Besonders bekannt geworden ist er für eine ganz bestimmte Frage und seine Luftsprünge bei der TV-Sendung „Dalli Dalli“. Wenn Kandidaten besonders viele Punkte erreicht hatten und das Publikum besonders stark applaudierte, stellte er die immer gleiche Frage: „Sie sind der Meinung, das war …?“ und das Publikum antwortete mit „spitze!“, während Rosenthal in die Luft sprang. In späteren Folgen wurde dieser Sprung im Fernsehbild kurz als Standbild „eingefroren“.
62 Jahre nach dem ersten Herzschlag seiner Geburt am 2. April 1925 schlug sein Herz ein letztes Mal am 10. Februar 1987. Hans Rosenthal erlag einem Krebsleiden und wurde in einem Ehrengrab des Landes Berlin auf dem Jüdischen Friedhof Heerstraße in der Ehrenreihe im Feld I beigesetzt.

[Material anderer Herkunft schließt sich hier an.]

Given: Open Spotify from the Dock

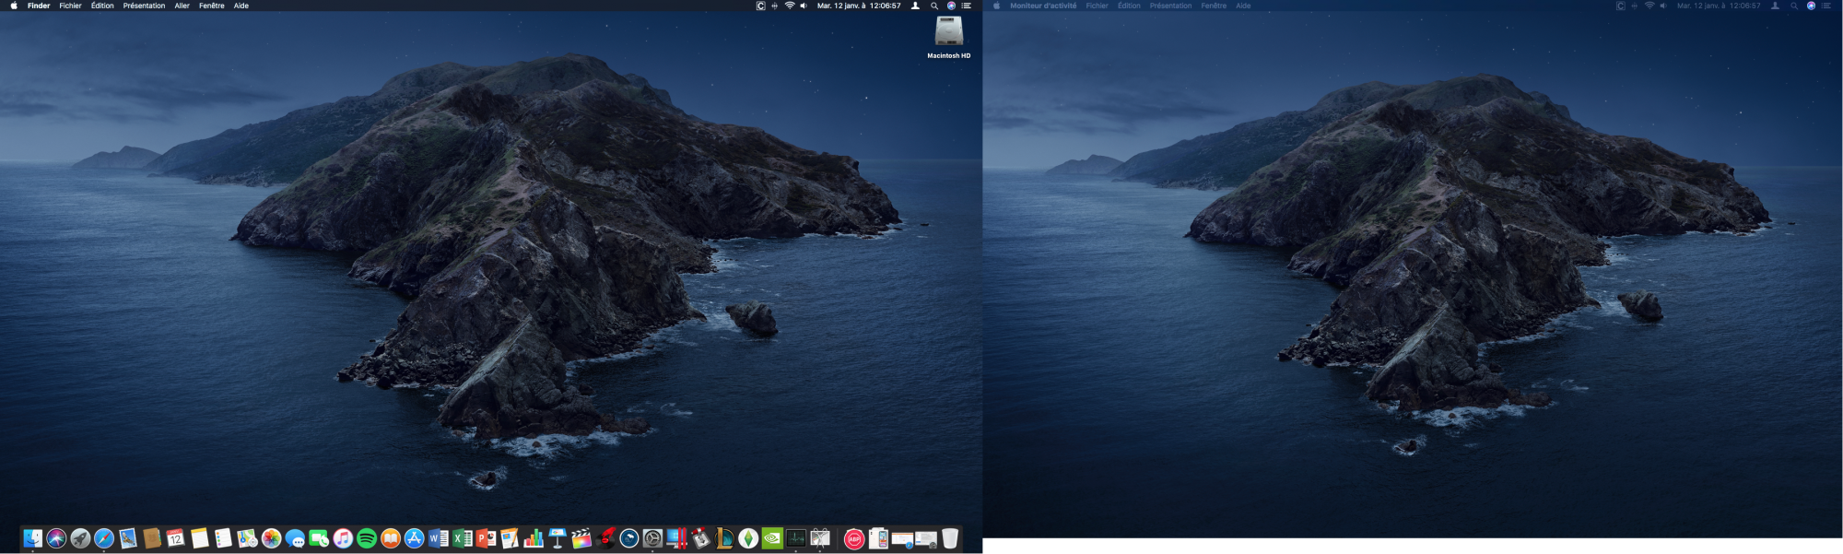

Bis heute ist und bleibt er unvergessen.
Am 8. September 2011 hat Lichtenberg vor der Grundschule am Roederplatz, Bernhard-Bästlein-Straße 22, 10367 Berlin, einen Informations- und Gedenkort für Hans Rosenthal und seine mutigen Lichtenberger Retterinnen errichtet. Seit dem 9. Mai 2019 trägt eine Lichtenberger Schule seinen Namen. Die Fennpfuhl- Grundschule feierte an diesem Tag die Namensgebung in Hans-Rosenthal-Grundschule. Damit hat die 2017 gegründete Grundschule in der Bernhard-Bästlein- Straße 56 einen richtigen und wichtigen Namen bekommen.
Welche Größe Hans Rosenthal wirklich hatte, was er für ein Mensch war und was ihn ausmacht, war so viel, so unglaublich viel. Es zeigt sich auch in diesem Satz, den er später einmal sagte: Es sei der Mut und die Hilfsbereitschaft dieser Laubenpieper gewesen, die es ihm möglich gemacht hätten, nach der Befreiung wieder unbefangen und ohne Hass unter Deutschen zu leben.